Nach Ansicht des dortigen Integrationsministers Joachim Stamp (FDP) dürften Mädchen unter 14 Jahren, also nach dem deutschen Recht religionsunmündige Kinder, nicht gezwungen werden, ein solches Tuch zu tragen. Daher solle geprüft werden, ob diese Bekleidung für die Altersgruppe gesetzlich untersagt werden könne. Die ministerielle Staatssekretärin für Integration Güler (CDU) sekundierte: „Lehrer beobachten an den Grundschulen immer häufiger, dass schon siebenjährige Schülerinnen mit Kopftuch in den Unterricht kommen.“
Ibrahim Yetim, Integrationsexperte der SPD-Landtagsfraktion sieht in dem Vorhaben „kein Signal in Richtung Integration“. Stattdessen werde eine ganze Religion verdächtigt. Die Integrationsbeauftragte der Bundesregierung Widmann-Mauz (CDU) hat dem geforderten Kopftuchverbot eine Absage erteilt. Sie könne die Motivation dafür zwar gut nachvollziehen. Bei einer solchen Maßnahme stellten sich aber schwierige verfassungsrechtliche Abwägungsfragen.
Die Frauenrechtsorganisation „Terre des Femmes“ meint ebenfalls, einen Anstieg des „Kinderkopftuches“ erkannt zu haben. Oft geschehe das, wenn sich eine Religionsgemeinschaft nach außen abgrenzen wolle, glaubt Hania Luczak von der Organisation gegenüber dem Deutschlandfunk. Auch Stimmen aus Lehrerverbänden äußerten sich wohlwollend. Heinz-Peter Meidinger, Chef des Deutschen Lehrerverbandes, sagte der „BILD“, ein Kopftuchverbot würde dazu beitragen, Diskriminierung aus religiösen Gründen und antireligiösem Mobbing zumindest tendenziell den Boden zu entziehen.

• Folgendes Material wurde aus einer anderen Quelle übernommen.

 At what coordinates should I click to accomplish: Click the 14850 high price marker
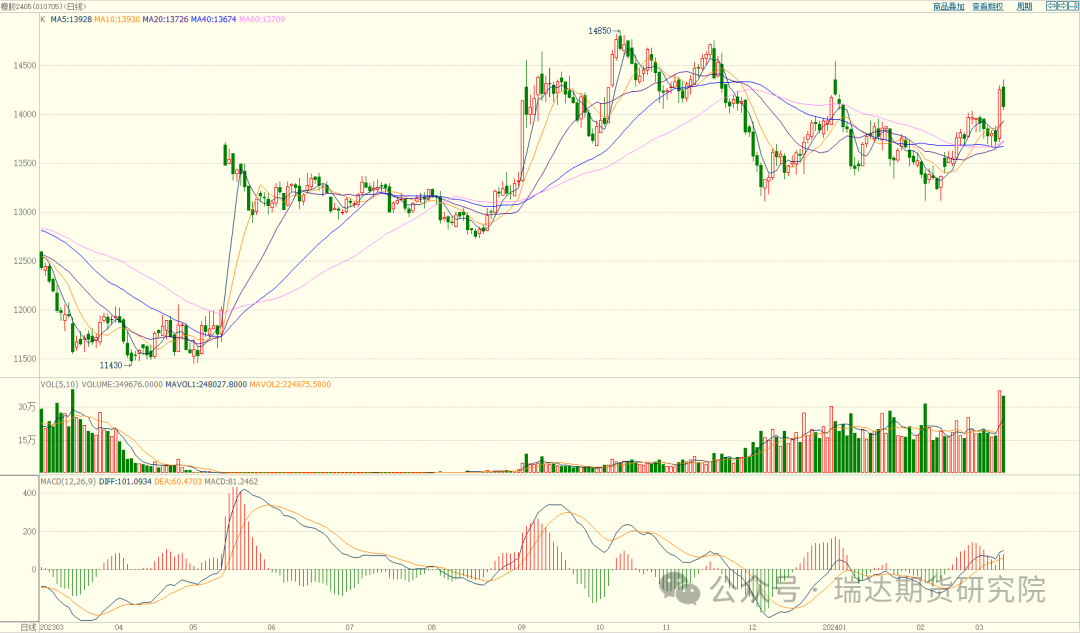(600, 31)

Nicht alle Akteure des Bildungssektors stimmen zu. Helmut Holter (Die LINKE), Vorsitzender der Kultusministerkonferenz, hält ein solches Verbot für falsch. „Alle Kinder sollen sich zu freien und selbstbestimmten Individuen entwickeln können. Daher müssen wir die Demokratiebildung in den Schulen stärken.“ Für Christiane Mika, NRW-Landesvorsitzende des Grundschulverbandes, scheint diese Diskussion wenig sensibel und hilfreich. Ihr Verband sehe hier keinerlei Handlungsbedarf. Mario Vallana pflichtete ihr bei. Für den Landessprecher der Schulleitungsvereinigung der NRW-Gesamtschulen sei die Frage derzeit kein relevantes Phänomen. „Grundsätzlich halten wir nicht viel von pauschalen Verboten.“
Stimmen aus der Theologie, wie etwa Prof. Dr. Bülent Ucar, bemühen sich um Sachlichkeit. Bis zur Pubertät gäbe es keine Notwendigkeit für muslimische Mädchen, ein Kopftuch zu tragen. Verbotserklärungen „vom Obrigkeitsstaat“, so Ucar in der „Welt“, „werden wenig erreichen. Denn das führt zu einer Trotzreaktion“. Wie andere verwies der Osnabrücker darauf, dass es überhaupt kein belastbares empirisches Material für den behaupteten Anstieg von Kopftüchern bei kleinen Kindern gäbe.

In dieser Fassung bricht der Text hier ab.